Task description: Count the lines in the listing below that contain the string "pestaña", with case taken into account, and reply with the number only.
##### Data shown
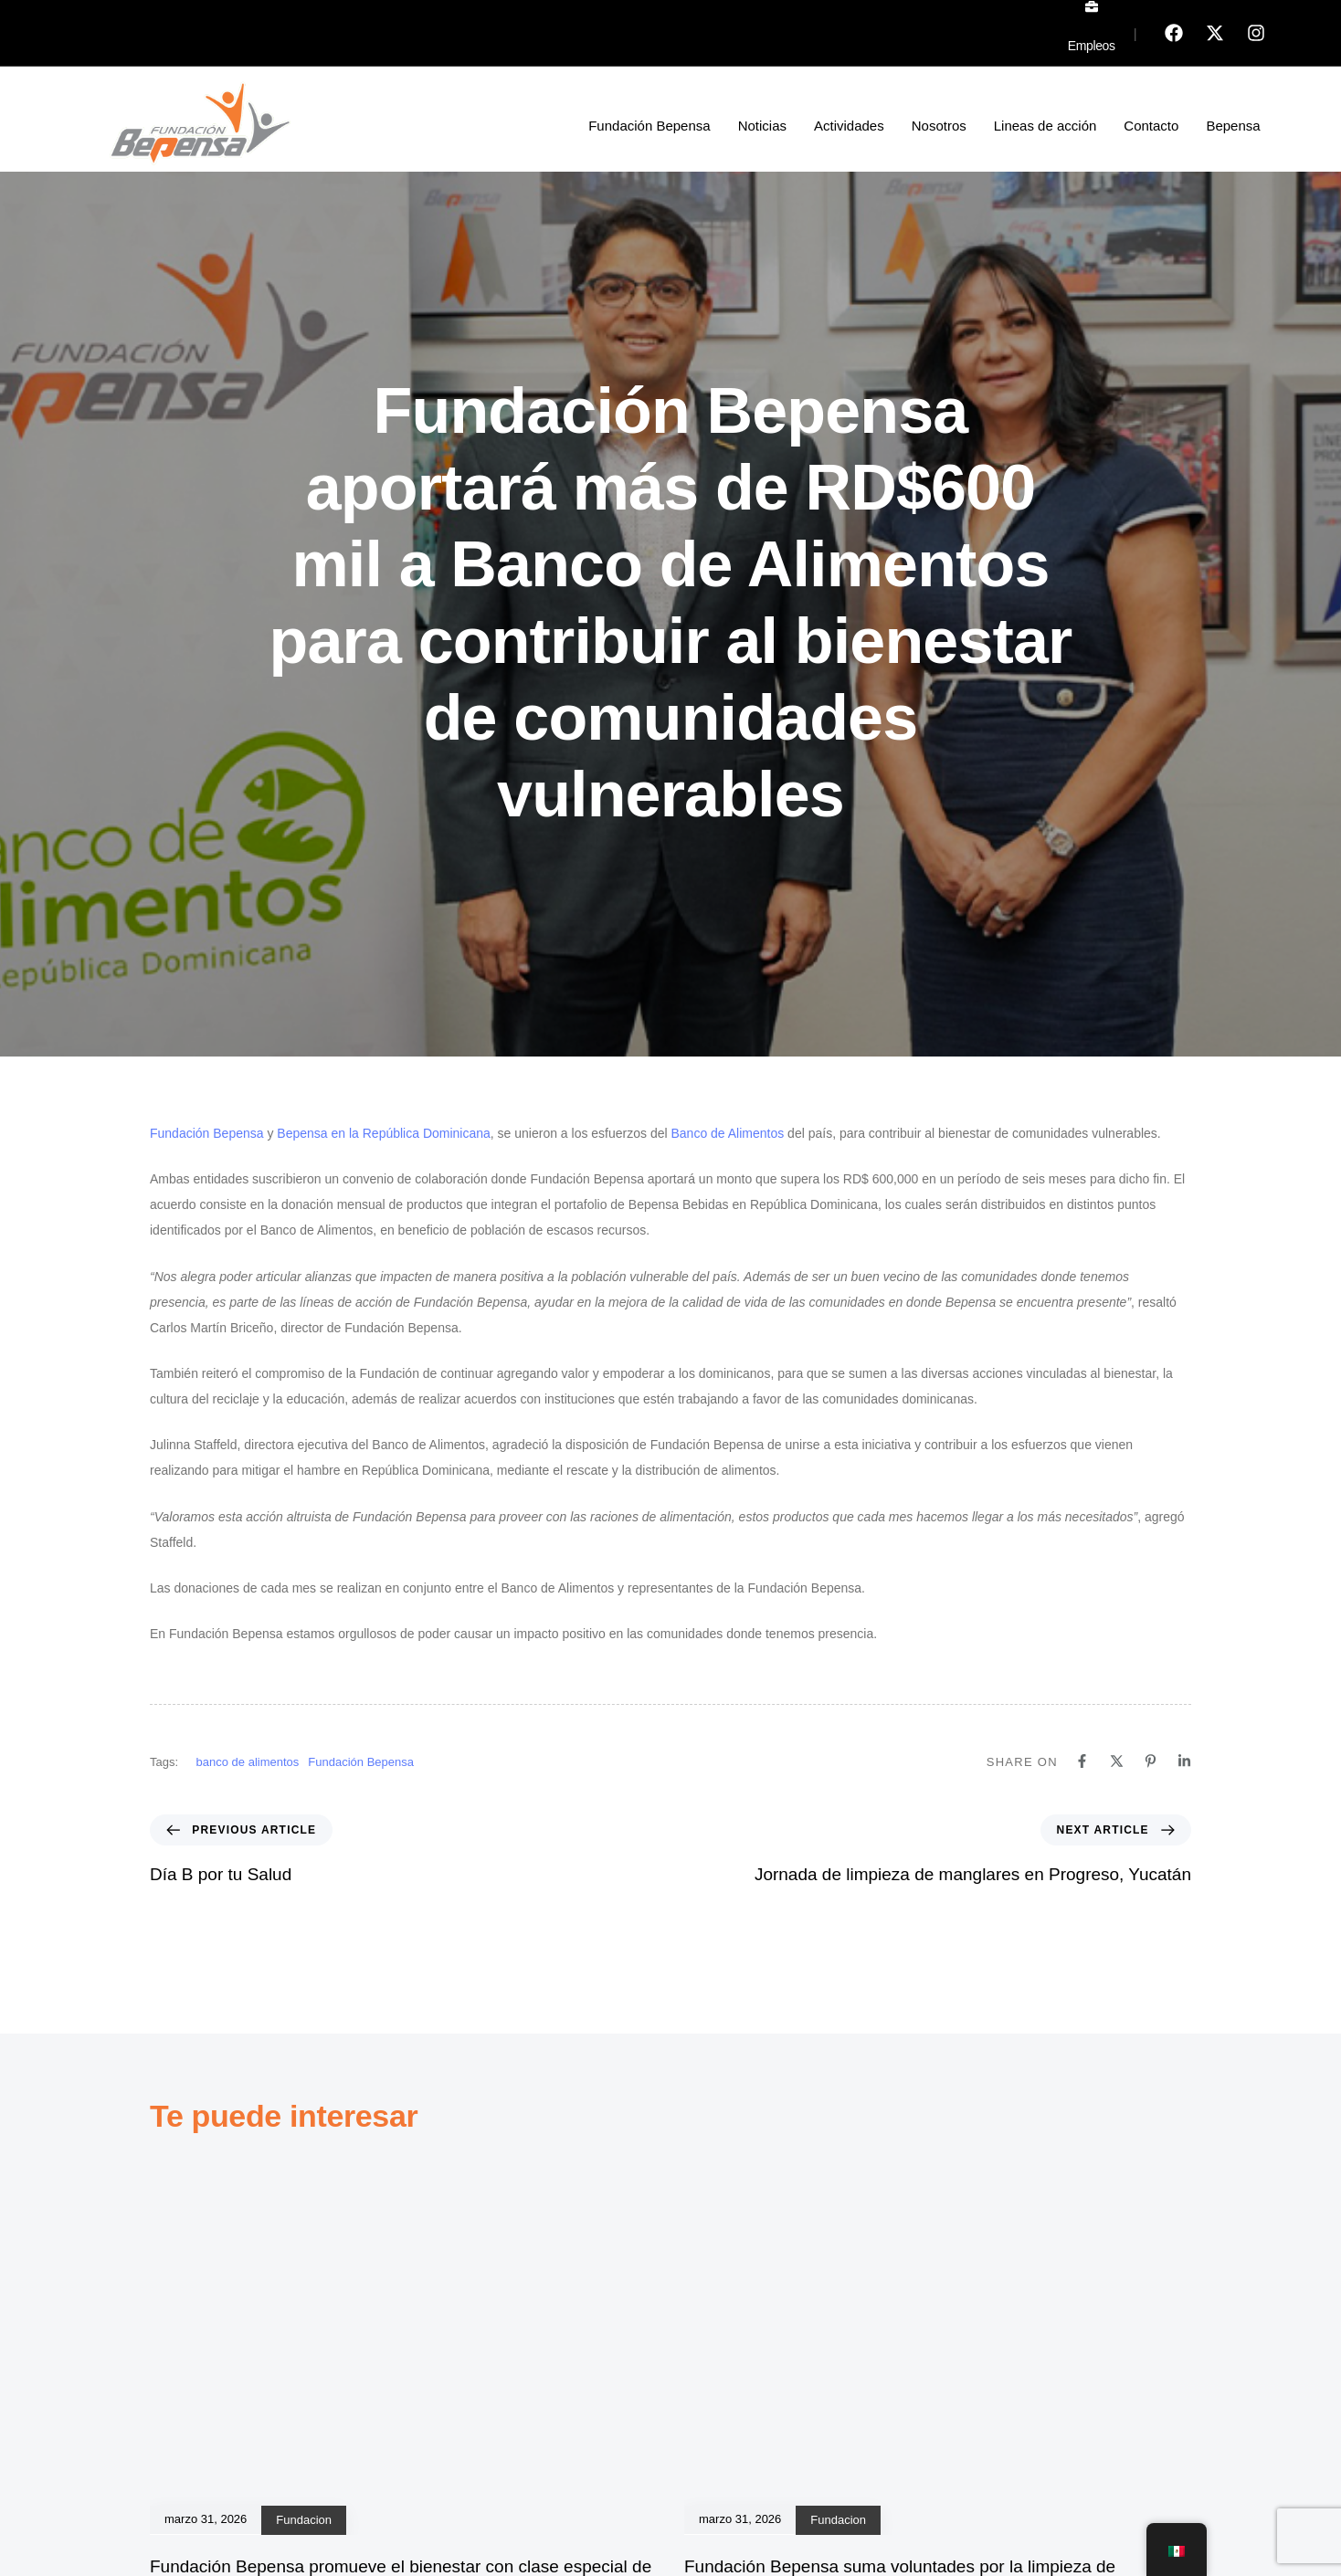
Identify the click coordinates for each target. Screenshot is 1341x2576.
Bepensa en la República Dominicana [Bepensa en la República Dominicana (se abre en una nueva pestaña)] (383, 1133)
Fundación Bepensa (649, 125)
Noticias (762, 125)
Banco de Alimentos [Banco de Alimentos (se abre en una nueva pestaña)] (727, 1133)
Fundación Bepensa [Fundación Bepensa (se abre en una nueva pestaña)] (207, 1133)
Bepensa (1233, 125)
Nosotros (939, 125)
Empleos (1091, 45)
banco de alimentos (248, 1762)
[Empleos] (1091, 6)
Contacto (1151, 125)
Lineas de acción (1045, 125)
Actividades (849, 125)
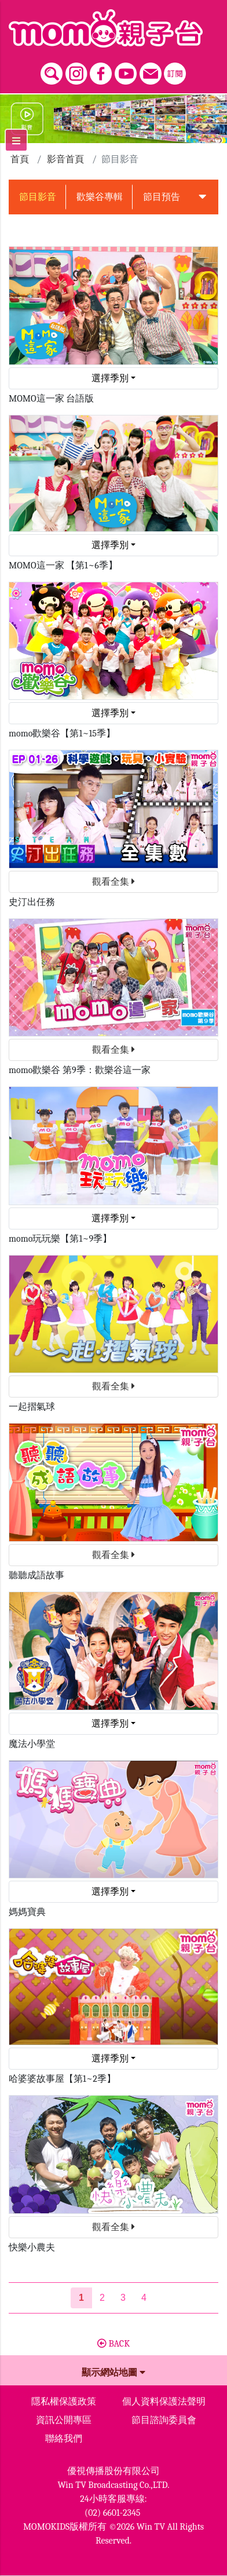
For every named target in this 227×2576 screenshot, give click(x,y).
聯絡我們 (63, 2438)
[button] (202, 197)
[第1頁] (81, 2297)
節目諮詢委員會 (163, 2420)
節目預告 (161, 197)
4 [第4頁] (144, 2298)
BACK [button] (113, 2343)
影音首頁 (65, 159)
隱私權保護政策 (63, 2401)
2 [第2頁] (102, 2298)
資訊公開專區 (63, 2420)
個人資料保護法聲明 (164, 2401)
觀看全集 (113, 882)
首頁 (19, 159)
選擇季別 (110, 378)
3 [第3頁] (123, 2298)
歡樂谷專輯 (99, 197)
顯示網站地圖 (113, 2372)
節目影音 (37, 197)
##########
Response: 3